Getting Started with Machine Learning (3:30)
People sometimes ask me how to get started in machine learning. This is roughly how I think you should approach it if you were to start today. At the very least, you need to know Python. Python is basically the de facto language of machine learning right now. I included Roulette in the list. I think you need to have a basic understanding of statistics, but if I tell you to study statistics, you’ll go off and read a book about probability distributions and stuff like that and I don’t think that’s fairly practical. If you could go to Vegas and put a chip on the roulette table and you actually know what the odds are, that’s a good real-world understanding of probability and statistics.
In the same vein, you need to understand the basics of Calculus and linear algebra. I don’t think you need the full-blown Calc 3 college-level course, but you need to be thoroughly familiar with derivatives, integrals, and limits, things like that. I don’t think you need the advanced linear algebra either, but you really need to understand how to multiply matrices. The current course that’s the best way to go is the fast.ai 2018 sequence, this is all in PyTorch. I’ve been doing PyTorch a lot this last year, I’m a big fan of it. If you can do that course forward and backward, you can basically go out and go anywhere from there.
The next level up, you’ll have to start reading papers and other people’s code — we’re going to go through a bunch of papers here today. Then, you need to start practicing. Kaggle is good for this. What I tell people to do is to take on a Kaggle challenge from a year ago, because then you can go out and find other people’s code and see how they tried to solve the problems.
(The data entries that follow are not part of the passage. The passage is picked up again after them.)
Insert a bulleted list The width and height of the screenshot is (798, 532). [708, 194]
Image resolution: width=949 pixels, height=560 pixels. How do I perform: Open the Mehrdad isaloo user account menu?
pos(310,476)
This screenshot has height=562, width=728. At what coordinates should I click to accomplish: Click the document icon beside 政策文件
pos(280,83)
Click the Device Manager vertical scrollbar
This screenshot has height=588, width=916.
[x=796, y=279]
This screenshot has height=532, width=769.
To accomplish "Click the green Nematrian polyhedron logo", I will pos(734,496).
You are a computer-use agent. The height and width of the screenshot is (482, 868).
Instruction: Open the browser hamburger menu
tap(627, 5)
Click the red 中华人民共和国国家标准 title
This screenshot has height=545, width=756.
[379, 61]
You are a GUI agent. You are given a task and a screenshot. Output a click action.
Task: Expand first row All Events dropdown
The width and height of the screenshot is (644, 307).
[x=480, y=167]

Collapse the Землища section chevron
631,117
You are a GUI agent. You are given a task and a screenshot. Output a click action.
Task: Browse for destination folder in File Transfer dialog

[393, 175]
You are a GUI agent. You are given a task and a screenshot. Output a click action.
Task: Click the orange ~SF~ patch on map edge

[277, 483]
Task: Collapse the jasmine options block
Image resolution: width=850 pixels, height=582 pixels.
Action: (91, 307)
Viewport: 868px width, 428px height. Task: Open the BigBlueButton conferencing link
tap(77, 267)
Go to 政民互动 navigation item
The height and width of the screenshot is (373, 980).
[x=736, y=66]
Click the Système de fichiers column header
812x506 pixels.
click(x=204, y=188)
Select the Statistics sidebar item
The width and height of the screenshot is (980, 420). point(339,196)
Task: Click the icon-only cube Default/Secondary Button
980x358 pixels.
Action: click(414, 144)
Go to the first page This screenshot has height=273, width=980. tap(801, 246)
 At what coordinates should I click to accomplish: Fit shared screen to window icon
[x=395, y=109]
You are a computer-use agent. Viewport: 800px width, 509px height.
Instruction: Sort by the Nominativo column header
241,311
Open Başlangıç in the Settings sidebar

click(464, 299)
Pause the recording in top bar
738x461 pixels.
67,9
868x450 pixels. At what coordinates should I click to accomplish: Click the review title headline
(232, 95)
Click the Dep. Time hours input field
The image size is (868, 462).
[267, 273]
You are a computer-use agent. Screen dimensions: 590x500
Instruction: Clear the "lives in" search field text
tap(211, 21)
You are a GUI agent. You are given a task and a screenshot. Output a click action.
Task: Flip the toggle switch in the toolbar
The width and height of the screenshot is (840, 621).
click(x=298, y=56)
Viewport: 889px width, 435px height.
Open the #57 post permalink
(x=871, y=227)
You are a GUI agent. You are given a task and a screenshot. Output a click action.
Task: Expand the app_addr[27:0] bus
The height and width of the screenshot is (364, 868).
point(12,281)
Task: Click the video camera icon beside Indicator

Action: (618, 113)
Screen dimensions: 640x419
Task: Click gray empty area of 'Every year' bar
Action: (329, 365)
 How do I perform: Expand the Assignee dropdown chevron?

Finally, you need to get out into the real world. What’s exciting me about this whole field right now is that basically every person in this room has some problem that you understand better than everybody else, so you can take that problem and add a little bit of machine learning on top, and basically you can become the world’s main expert in that little niche. A lot of people make big deals about having PhDs and all this other stuff, and I think that’s completely the wrong mentality. I think everybody should be able to do this stuff.
TensorFlow.js: Train MNIST with the Layers API
I like this demo — whenever I show people CNNs, I always start with the MNIST dataset. I think that’s the best way to get going. This is just running in a browser, it’s running on MNIST. You’ve got your training curve, accuracy curve, and here at the end it’s going to show a whole set of data and it’s predictions. You can sort of see what the machine is thinking. It got these three right here, it predicted it was a 7, but it was a 3 that wasn’t drawn well. So you can kind of give the categorizer a little bit of leeway there.
This is a demo that’s running the YOLO object recognition network on the browser against my webcam right here so you can see it trying to pick me up. It’s kind of a cool real-world example. It says I’m holding a cell phone in my hand instead of a microphone, but we don’t have everything trained perfectly.
This is Magenta, it’s a project out of Google. I think it’s cool because a lot of machine learning stuff is oriented towards extracting another few percentage points of performance out of things, whereas this whole domain of art and computers is really interesting to me. It’s making some quasi-ambient IDM music here if you listen.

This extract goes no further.